** Opening EXCERPTED RECORDS block **
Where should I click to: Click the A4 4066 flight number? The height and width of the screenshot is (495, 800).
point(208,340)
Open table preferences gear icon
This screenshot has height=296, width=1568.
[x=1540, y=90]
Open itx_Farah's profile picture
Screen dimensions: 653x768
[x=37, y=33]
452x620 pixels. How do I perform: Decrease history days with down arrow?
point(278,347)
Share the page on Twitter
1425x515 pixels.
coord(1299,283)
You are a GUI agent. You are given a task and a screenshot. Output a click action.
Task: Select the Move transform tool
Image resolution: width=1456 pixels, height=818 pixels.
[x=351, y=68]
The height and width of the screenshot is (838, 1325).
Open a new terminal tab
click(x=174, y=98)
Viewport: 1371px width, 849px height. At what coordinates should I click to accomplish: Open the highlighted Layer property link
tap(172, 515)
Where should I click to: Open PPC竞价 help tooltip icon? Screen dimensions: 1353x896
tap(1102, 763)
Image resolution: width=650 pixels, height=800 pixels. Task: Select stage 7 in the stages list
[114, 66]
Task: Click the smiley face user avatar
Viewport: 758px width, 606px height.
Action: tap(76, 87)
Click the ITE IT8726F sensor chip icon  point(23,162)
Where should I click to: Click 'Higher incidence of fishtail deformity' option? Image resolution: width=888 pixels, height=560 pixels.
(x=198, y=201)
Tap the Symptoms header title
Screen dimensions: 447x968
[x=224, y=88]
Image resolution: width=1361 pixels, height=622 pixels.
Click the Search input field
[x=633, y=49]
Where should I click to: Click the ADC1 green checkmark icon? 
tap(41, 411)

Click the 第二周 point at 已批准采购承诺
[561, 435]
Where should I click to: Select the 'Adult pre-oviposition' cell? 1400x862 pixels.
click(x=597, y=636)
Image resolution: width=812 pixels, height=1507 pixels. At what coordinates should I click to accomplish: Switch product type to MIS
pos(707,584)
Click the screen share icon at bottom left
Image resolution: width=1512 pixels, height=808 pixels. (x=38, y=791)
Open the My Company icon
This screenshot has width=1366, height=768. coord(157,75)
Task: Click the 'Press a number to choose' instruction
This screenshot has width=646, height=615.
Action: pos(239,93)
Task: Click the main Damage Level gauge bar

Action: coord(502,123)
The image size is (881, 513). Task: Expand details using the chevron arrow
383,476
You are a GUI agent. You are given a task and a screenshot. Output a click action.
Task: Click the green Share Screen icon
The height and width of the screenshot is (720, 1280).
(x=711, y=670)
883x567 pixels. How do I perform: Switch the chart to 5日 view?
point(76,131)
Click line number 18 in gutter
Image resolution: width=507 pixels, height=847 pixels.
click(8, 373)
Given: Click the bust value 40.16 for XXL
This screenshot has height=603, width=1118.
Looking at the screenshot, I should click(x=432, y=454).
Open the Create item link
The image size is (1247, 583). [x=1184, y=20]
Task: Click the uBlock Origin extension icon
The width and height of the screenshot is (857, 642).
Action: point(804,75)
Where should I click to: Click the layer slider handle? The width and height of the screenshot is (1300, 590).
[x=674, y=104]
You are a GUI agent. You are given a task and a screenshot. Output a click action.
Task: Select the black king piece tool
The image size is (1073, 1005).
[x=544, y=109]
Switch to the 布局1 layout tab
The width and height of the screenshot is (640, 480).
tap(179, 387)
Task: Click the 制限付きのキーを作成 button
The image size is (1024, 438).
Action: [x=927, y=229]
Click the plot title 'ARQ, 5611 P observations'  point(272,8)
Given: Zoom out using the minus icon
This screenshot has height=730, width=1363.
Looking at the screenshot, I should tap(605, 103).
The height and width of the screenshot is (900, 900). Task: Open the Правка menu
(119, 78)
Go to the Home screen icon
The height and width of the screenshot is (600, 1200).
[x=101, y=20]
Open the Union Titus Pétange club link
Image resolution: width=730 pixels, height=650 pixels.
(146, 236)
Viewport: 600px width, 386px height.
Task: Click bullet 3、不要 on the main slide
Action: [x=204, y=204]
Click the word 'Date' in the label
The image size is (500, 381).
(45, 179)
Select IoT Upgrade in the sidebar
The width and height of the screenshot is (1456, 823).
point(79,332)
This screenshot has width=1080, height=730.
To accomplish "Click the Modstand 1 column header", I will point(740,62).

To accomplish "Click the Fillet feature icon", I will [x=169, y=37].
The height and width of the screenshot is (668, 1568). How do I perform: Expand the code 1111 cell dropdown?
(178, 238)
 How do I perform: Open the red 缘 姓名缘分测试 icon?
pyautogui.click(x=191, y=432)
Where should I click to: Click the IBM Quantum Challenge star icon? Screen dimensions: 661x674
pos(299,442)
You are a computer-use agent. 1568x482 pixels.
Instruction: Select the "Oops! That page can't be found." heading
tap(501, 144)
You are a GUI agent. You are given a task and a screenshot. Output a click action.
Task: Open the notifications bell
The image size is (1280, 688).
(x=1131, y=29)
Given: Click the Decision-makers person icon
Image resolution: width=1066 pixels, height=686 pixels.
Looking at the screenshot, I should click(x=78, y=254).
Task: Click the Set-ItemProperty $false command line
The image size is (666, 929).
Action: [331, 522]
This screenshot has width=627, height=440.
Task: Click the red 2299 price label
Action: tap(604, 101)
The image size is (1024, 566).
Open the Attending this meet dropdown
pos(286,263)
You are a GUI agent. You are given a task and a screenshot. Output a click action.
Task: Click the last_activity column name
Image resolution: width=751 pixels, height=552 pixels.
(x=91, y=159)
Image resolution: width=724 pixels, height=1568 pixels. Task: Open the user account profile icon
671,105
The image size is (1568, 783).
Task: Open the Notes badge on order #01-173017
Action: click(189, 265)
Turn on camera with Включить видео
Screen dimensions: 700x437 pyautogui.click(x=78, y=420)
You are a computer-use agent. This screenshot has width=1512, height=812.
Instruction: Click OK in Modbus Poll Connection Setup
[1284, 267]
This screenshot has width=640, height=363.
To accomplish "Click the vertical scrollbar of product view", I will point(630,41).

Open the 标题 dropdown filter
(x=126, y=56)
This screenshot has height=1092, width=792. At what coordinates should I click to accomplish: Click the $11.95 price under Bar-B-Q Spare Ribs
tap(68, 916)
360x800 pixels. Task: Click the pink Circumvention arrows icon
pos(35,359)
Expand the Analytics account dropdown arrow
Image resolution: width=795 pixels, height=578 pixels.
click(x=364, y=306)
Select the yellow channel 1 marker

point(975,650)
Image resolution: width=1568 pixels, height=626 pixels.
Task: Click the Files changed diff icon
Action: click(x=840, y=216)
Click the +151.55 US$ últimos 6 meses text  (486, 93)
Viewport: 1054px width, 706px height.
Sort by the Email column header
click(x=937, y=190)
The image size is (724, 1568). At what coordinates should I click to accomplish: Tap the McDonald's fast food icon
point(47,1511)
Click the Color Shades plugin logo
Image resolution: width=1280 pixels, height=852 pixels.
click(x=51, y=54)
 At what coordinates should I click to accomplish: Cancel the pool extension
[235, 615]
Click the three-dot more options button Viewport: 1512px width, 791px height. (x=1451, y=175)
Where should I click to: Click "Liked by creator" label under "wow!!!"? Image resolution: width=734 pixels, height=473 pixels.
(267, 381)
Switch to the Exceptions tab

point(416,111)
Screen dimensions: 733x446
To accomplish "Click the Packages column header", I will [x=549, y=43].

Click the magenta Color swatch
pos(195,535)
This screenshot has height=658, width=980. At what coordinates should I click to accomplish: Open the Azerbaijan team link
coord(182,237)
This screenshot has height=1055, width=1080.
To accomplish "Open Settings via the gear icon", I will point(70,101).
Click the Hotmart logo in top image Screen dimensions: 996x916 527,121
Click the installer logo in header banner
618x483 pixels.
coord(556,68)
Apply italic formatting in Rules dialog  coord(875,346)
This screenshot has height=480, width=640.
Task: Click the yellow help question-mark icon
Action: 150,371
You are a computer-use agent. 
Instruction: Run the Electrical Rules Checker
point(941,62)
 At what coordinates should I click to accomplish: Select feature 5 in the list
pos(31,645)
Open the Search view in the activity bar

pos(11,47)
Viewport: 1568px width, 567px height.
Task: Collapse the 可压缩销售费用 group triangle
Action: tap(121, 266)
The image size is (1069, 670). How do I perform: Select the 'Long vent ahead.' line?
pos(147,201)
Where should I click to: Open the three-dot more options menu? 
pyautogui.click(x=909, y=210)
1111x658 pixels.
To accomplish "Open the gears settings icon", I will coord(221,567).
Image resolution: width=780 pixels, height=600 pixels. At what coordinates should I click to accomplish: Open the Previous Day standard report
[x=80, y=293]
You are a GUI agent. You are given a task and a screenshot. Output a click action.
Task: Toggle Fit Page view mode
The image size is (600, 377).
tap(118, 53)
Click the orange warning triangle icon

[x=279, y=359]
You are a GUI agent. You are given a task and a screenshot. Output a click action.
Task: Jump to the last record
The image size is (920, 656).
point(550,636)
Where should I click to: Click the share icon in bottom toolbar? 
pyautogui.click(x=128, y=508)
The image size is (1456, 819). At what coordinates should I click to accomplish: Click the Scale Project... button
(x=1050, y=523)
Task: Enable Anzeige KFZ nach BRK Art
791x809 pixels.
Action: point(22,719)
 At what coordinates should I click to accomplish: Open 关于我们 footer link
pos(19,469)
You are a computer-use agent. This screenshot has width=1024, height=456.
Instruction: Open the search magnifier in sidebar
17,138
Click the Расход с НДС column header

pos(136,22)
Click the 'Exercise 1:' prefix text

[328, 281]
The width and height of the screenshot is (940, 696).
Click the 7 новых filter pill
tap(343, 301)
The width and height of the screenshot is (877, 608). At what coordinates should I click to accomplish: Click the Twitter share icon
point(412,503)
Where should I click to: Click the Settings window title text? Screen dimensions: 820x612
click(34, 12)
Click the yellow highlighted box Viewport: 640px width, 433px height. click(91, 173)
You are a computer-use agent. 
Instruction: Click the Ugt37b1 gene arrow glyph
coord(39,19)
** Closing EXCERPTED RECORDS block **
INSTRUCTIONS FOR THE TASK
Once you reach the line containing "Open table preferences gear icon", include it and stop; until then, reproduce each line of the listing from its start exactly.

ANSWER BOX
Where should I click to: Click the A4 4066 flight number? The height and width of the screenshot is (495, 800).
point(208,340)
Open table preferences gear icon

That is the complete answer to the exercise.